TASK DETAILS = Return exactly the lines of the records below, starting at the line that contains "Open the split arrow next to 選択" and ending at the line that contains "You are a computer-use agent. 632x364 pixels.", with both of those lines kept.
════════════════
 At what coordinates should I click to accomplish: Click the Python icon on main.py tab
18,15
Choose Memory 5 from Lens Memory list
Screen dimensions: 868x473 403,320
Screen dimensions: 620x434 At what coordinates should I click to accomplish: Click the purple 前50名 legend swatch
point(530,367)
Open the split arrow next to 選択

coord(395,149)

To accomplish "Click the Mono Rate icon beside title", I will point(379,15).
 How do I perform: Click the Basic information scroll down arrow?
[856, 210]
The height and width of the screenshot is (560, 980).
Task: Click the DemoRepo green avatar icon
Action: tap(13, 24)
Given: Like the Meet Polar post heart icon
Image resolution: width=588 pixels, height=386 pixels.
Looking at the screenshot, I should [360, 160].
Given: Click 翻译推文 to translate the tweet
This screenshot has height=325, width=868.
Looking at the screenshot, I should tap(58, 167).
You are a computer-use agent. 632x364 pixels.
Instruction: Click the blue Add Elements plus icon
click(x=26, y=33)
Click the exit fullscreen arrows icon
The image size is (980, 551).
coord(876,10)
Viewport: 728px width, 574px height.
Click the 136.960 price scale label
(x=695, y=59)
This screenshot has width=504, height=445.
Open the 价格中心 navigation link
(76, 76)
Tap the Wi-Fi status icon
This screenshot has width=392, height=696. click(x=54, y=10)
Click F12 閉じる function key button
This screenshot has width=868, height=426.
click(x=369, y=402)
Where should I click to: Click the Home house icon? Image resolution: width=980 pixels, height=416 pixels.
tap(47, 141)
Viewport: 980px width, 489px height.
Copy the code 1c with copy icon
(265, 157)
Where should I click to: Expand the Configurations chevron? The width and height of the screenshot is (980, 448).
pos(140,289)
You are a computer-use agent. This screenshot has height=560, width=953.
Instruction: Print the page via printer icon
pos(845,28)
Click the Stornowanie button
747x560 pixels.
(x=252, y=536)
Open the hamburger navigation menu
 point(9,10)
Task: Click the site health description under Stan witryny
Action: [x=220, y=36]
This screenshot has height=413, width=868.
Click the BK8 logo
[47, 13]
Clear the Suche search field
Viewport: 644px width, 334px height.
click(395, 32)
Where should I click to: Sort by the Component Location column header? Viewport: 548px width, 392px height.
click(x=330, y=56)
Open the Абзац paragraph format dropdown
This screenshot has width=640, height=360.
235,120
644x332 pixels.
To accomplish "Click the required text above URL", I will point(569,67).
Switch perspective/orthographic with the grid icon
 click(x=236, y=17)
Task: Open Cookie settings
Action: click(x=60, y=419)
════════════════
FINISHED EXERCISE =
Open the split arrow next to 選択

coord(395,149)

To accomplish "Click the Mono Rate icon beside title", I will point(379,15).
 How do I perform: Click the Basic information scroll down arrow?
[856, 210]
The height and width of the screenshot is (560, 980).
Task: Click the DemoRepo green avatar icon
Action: tap(13, 24)
Given: Like the Meet Polar post heart icon
Image resolution: width=588 pixels, height=386 pixels.
Looking at the screenshot, I should [360, 160].
Given: Click 翻译推文 to translate the tweet
This screenshot has height=325, width=868.
Looking at the screenshot, I should tap(58, 167).
You are a computer-use agent. 632x364 pixels.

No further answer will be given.